» DATA FOR THE TASK
_ _ _ _
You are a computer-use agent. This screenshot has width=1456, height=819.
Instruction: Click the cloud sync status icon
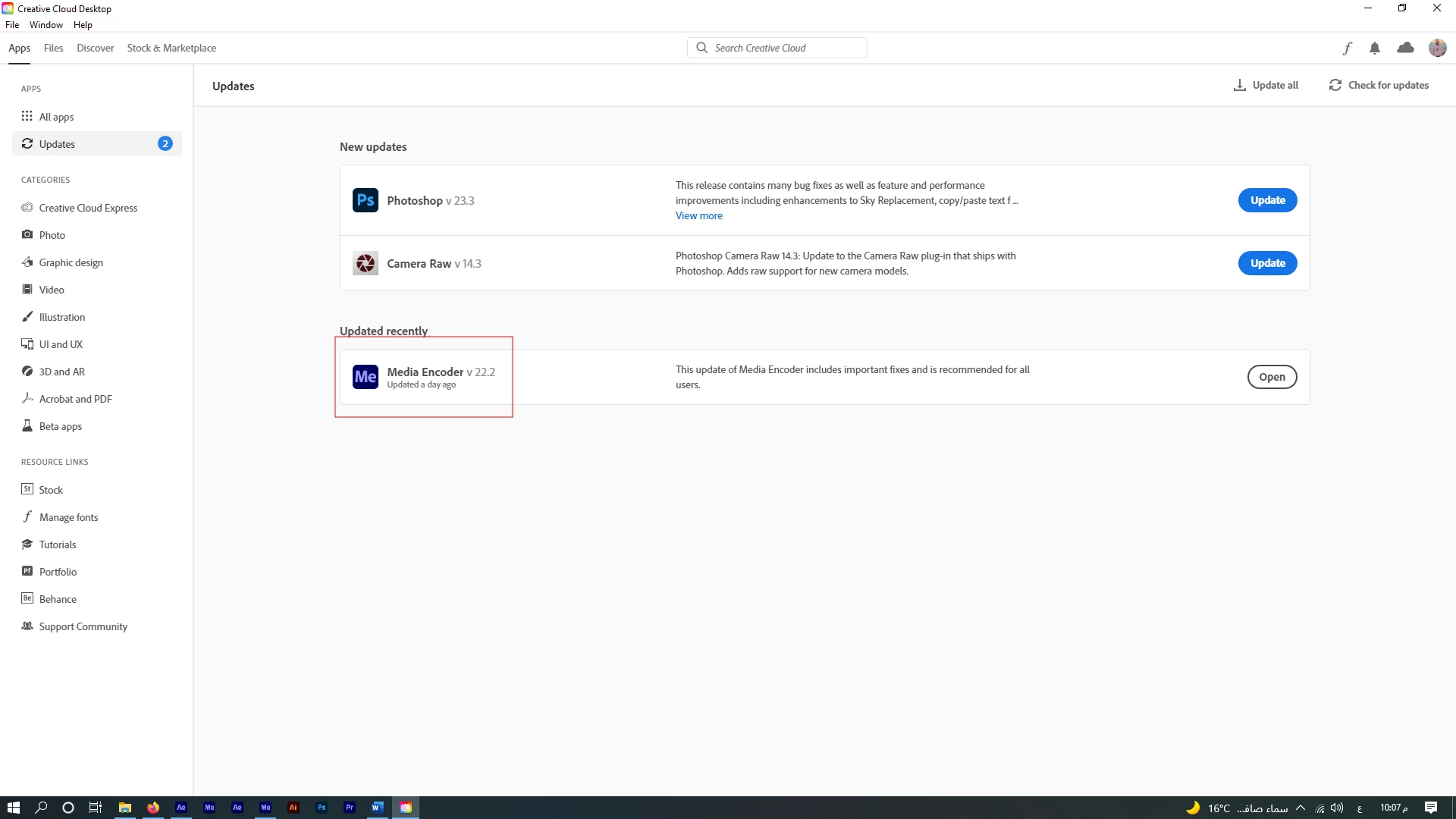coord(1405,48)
_ _ _ _
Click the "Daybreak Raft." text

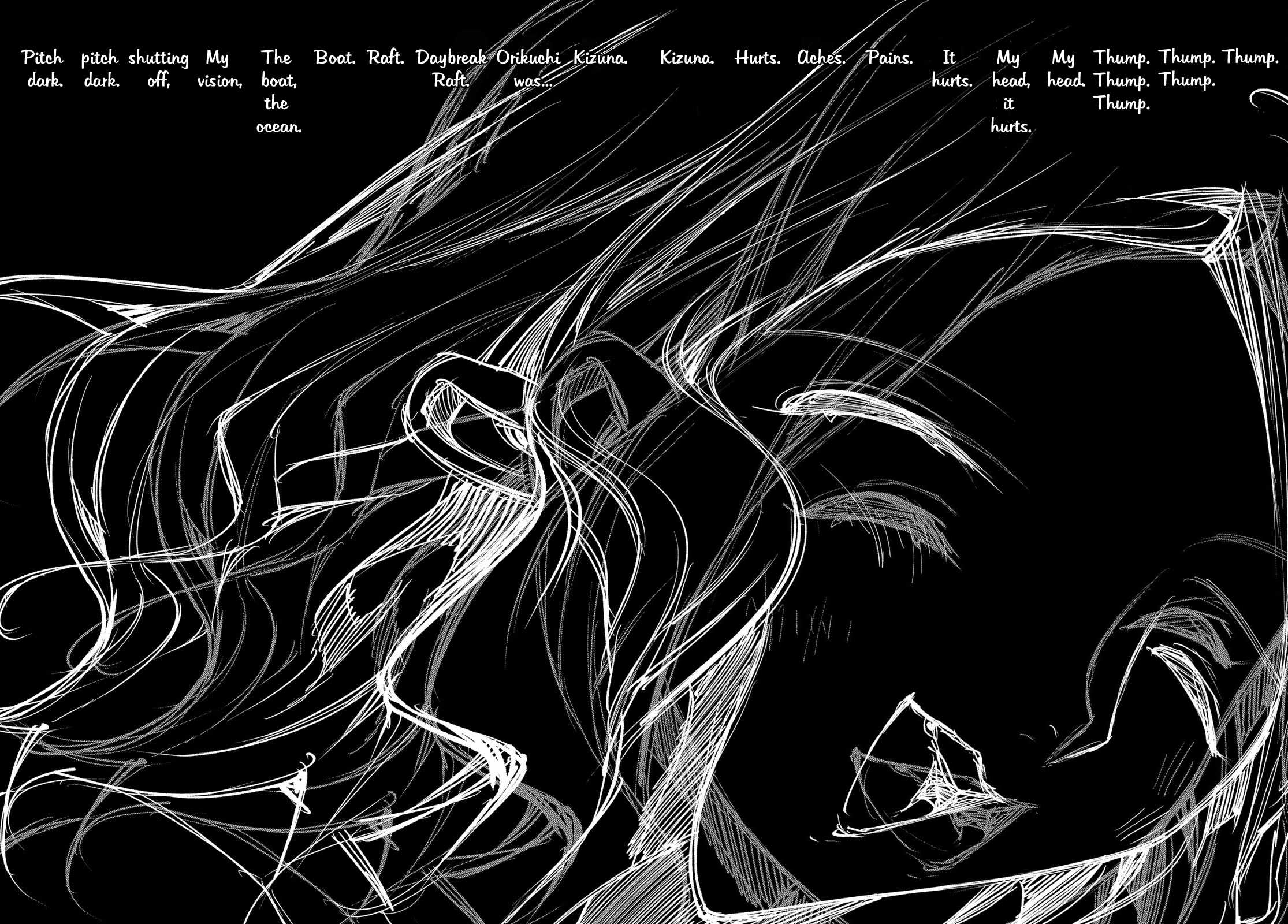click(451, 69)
_ _ _ _
Please write out everything from the line containing "You are a computer-use" down to the line containing "coord(1405,48)" again, substituting "battery level indicator" for "cloud sync status icon" and keeping all else the same. Omit the pictures.

» TASK OUTPUT
You are a computer-use agent. This screenshot has width=1456, height=819.
Instruction: Click the battery level indicator
coord(1405,48)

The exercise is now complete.